UN POEMA DE W.H. AUDEN






La caja del abuelo sigue dándome sorpresas...Es como si desde el otro mundo, uno de los hombres que más me amó, viniera cargado de versos a poner el foco sobre poetas a los que no les había prestado atención o en los que no me había revolcado lo suficiente. o a los que directamente no conocía.

Esta vez un librito muy fino de Wystan Hugh Auden (1907-1973), uno de los poetas más importantes de la poesía inglesa del siglo XX y una de las voces más influyentes desde que publicara por primera vez en 1930. Auden, es autor del poema Funeral Blues muy conocido tras su lectura en una escena de la película Cuatro bodas y un funeral, la revelación de su homosexualidad, que late en toda su obra, hizo que el Movimiento Gay le considerara uno de los suyos. Su tendencia sexual chocó de lleno con sus creencias religiosas, y en su vida y en su obra se deja ver esa búsqueda de libertad, así lo  relata Katherine Bucknell, experta en su obra.
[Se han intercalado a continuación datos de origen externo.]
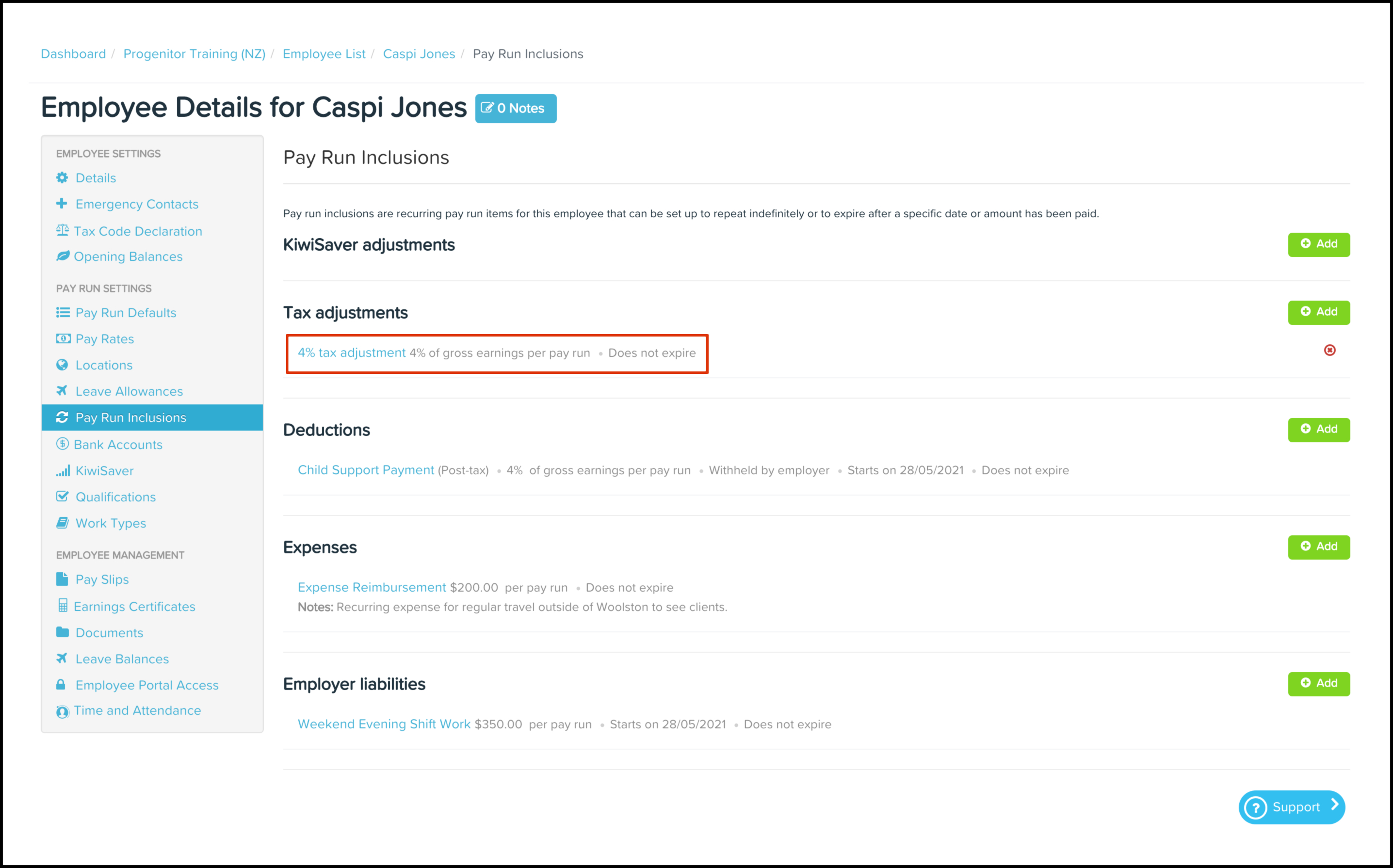Navigate to Employee List breadcrumb
1393x868 pixels.
324,54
Elegí este poema porque cuando lo leí se me heló la sangre, cuando lo releí se me agolpaban en la cabeza las imágenes de los millones de refugiados que hoy, en pleno siglo XXI, vagan por el mundo explusados de sus tierras por la guerra, la violencia y los conflictos.

Se puede decir mucho de la poesía de Auden,  yo me quedo con su dimensión social y humana, su sentido de la justicia y su forma de expresarlo, con su sensibilidad y su rabia, con la elección de cada palabra.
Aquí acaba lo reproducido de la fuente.